The Collapse



The Collapse

No one agrees on where it began—only where it ended. In the year 2069, the world tore itself apart in a fever dream of panic, infection, and fire. First came the illness: a creeping neural plague that rewrote its victims from the inside out, burning away reason until nothing was left but hunger and rage. Then came the @Shamblers—human shapes stripped of humanity, moving with erratic spasms, their bodies mutating in ways no medical textbook could explain. Cities locked down. Borders closed. Nations turned their guns inward.
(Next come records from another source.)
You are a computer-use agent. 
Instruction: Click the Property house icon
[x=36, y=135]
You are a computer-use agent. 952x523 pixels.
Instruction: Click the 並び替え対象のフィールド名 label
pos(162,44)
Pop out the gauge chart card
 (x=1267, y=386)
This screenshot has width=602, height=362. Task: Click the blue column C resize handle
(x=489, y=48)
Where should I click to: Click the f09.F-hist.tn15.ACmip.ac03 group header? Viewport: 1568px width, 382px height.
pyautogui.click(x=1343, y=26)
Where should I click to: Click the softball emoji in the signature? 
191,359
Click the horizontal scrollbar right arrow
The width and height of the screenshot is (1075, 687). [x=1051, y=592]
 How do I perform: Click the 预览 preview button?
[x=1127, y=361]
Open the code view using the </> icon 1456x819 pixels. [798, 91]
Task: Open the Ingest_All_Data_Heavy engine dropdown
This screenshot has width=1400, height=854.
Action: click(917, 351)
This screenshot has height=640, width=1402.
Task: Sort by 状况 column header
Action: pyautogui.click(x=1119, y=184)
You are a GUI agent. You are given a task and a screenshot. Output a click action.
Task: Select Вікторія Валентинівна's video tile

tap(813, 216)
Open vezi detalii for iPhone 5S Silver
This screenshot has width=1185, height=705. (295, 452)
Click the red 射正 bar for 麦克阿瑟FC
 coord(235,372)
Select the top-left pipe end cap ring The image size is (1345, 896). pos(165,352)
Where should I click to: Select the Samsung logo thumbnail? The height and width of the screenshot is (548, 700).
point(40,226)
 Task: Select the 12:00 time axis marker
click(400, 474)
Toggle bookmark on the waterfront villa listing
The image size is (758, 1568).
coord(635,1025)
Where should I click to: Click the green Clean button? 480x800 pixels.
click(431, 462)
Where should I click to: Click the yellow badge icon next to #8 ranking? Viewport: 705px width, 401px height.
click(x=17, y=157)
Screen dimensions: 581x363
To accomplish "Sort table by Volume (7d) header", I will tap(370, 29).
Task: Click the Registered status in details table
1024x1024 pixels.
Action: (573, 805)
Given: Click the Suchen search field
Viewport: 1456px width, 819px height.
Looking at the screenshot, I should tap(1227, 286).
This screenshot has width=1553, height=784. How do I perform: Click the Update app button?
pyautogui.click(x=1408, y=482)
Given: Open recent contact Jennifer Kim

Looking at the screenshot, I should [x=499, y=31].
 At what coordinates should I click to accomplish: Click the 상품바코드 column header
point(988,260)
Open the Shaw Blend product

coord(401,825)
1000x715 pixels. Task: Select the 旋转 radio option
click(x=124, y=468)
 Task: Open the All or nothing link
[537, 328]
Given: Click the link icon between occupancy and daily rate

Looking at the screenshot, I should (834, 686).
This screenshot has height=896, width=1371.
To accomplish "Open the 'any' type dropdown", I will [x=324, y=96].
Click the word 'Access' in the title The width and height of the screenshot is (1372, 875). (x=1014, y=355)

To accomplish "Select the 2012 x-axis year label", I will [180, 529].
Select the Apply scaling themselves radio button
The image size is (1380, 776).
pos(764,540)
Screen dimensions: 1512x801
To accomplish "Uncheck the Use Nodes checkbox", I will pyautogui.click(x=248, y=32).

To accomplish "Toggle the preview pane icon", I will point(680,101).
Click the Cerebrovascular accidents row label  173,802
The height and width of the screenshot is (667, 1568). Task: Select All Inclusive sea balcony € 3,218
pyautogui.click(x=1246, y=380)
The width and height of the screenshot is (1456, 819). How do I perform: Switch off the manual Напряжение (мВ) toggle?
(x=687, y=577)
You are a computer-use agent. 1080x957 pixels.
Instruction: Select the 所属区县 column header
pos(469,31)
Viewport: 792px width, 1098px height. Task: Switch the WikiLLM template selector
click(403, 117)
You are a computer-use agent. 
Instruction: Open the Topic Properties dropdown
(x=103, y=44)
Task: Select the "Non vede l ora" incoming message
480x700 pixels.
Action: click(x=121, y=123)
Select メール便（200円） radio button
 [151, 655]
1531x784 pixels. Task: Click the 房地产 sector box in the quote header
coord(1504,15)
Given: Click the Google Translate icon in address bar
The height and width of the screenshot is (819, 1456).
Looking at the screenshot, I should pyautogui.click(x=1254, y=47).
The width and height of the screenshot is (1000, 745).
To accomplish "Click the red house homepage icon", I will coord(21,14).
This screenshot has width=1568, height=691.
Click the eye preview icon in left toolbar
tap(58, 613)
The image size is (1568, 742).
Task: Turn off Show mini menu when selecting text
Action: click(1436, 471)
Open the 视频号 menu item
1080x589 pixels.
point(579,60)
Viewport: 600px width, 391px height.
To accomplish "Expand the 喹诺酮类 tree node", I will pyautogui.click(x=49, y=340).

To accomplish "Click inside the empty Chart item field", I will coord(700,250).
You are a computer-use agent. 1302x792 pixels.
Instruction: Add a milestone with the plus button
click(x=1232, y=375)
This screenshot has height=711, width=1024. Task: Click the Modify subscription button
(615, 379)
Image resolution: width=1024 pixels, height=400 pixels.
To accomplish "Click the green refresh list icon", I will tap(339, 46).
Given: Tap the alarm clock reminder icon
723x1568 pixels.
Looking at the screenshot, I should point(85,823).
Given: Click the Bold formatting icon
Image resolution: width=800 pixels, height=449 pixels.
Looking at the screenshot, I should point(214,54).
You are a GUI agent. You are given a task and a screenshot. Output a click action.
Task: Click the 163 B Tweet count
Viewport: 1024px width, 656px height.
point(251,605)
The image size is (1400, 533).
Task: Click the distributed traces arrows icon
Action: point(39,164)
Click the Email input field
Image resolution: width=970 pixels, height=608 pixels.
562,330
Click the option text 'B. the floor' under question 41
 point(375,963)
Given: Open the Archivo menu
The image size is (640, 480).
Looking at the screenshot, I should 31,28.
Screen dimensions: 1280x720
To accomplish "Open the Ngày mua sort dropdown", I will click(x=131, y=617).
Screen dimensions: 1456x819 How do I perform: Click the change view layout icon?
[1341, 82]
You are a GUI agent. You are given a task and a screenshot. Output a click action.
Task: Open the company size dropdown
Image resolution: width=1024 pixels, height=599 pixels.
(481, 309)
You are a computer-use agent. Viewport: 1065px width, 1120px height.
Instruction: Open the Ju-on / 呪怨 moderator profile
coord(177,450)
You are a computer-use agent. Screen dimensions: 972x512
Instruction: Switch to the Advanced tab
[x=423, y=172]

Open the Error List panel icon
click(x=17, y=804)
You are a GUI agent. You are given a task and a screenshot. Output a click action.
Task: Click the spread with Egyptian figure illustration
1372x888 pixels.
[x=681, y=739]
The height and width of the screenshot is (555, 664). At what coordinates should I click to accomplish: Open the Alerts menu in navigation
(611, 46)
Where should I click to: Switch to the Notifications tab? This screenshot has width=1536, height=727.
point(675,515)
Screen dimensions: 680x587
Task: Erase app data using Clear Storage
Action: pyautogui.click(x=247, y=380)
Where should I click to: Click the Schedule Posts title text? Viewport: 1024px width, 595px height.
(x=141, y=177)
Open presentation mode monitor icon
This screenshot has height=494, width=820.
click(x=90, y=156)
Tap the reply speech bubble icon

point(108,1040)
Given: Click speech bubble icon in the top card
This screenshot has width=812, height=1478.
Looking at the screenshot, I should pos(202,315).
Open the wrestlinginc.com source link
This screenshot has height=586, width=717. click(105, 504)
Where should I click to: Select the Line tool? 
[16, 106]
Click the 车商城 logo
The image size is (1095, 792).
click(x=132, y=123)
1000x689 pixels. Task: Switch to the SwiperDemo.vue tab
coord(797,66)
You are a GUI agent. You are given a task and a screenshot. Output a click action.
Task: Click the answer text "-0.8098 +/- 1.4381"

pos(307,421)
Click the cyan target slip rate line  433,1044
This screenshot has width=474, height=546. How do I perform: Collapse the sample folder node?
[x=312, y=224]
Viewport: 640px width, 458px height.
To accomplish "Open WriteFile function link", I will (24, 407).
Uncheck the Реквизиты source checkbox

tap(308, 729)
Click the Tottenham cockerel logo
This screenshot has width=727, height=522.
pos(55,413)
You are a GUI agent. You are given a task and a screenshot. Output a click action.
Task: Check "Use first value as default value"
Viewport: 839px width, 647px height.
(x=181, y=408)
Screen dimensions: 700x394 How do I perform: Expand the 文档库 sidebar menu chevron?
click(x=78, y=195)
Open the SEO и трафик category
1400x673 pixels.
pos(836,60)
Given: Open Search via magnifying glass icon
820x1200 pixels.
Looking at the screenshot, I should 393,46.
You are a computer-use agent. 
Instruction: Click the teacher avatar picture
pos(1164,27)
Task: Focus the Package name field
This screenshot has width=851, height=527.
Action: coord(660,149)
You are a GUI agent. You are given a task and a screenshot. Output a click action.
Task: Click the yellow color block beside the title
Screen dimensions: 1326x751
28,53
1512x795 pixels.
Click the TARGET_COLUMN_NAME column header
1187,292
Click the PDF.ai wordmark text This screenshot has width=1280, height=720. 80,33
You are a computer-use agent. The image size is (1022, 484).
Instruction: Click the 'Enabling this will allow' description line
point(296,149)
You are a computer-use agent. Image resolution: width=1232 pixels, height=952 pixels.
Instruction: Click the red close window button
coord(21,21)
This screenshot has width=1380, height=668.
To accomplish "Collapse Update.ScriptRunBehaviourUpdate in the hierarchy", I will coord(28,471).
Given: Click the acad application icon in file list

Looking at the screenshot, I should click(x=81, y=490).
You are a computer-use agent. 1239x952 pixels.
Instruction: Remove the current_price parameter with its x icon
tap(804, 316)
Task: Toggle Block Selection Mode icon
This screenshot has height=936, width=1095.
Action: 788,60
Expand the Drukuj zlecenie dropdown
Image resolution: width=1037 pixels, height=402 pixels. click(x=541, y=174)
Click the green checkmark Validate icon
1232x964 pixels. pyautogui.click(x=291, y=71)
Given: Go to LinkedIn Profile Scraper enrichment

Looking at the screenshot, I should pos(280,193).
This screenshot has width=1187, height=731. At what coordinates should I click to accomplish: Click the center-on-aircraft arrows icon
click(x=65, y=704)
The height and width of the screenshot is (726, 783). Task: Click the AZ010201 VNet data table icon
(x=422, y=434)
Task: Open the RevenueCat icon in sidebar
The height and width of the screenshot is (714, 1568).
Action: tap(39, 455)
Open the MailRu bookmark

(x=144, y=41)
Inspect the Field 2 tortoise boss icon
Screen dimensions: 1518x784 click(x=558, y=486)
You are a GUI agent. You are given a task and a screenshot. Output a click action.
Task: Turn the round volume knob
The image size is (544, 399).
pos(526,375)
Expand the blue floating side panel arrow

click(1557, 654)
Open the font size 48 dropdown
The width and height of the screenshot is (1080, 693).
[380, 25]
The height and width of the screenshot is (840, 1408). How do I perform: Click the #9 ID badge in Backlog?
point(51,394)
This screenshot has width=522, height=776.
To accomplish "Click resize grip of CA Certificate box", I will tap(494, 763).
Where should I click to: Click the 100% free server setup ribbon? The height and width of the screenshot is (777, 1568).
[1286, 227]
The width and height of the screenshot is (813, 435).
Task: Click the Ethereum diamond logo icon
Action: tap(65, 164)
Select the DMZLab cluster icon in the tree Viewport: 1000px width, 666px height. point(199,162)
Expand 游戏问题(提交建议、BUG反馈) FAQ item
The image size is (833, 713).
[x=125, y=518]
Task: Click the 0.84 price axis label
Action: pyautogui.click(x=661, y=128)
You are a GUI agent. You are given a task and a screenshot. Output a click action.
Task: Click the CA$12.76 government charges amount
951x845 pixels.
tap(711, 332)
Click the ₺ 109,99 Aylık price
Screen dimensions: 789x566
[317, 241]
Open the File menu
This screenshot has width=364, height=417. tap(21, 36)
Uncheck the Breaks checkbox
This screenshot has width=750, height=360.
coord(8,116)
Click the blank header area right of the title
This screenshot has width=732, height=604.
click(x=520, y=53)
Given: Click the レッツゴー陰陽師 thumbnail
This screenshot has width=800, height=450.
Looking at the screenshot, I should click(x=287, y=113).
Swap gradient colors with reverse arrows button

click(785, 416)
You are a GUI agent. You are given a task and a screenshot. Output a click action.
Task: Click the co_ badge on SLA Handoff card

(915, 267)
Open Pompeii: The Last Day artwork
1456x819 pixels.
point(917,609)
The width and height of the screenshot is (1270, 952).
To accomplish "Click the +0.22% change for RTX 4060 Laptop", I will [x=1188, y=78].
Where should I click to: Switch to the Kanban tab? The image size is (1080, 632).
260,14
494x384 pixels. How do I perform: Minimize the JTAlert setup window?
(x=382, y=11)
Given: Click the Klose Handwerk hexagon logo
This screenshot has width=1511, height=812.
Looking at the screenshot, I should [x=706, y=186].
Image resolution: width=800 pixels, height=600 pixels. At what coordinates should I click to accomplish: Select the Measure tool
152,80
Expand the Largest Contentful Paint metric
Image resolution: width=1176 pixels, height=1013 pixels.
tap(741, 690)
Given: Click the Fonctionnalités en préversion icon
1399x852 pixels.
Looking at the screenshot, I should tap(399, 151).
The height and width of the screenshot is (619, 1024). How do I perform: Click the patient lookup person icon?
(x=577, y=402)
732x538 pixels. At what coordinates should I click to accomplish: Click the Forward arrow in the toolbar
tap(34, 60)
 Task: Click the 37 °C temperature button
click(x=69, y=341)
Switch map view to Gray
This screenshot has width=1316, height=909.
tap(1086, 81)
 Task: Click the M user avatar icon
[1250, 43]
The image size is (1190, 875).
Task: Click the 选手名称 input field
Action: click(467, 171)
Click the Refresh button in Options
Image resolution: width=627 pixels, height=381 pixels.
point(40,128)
In the chaos, power grids failed, food lines snapped, and the air filled with the smell of burning neighborhoods. Communications fizzled into static. Governments lied about “containment zones,” and when the truth clawed its way out, it was already too late. The infection didn’t just take people—it devoured the framework of the old world. Economies shattered overnight. Militaries splintered.

@New Vance City was never meant to survive the Collapse. It should have fallen like everywhere else—its skyscrapers crumbling into the dust, its streets rotting beneath the tide of shamblers. But through desperation, cruelty, and an unyielding will to keep breathing, the city clung to life. Now it stands as a cracked monument to those days of screaming sirens and burning skies. Survivors remember the Collapse not as history, but as a wound that never healed. The infected are still out there, restless in the ruins, whispering the reminder: the end never ended.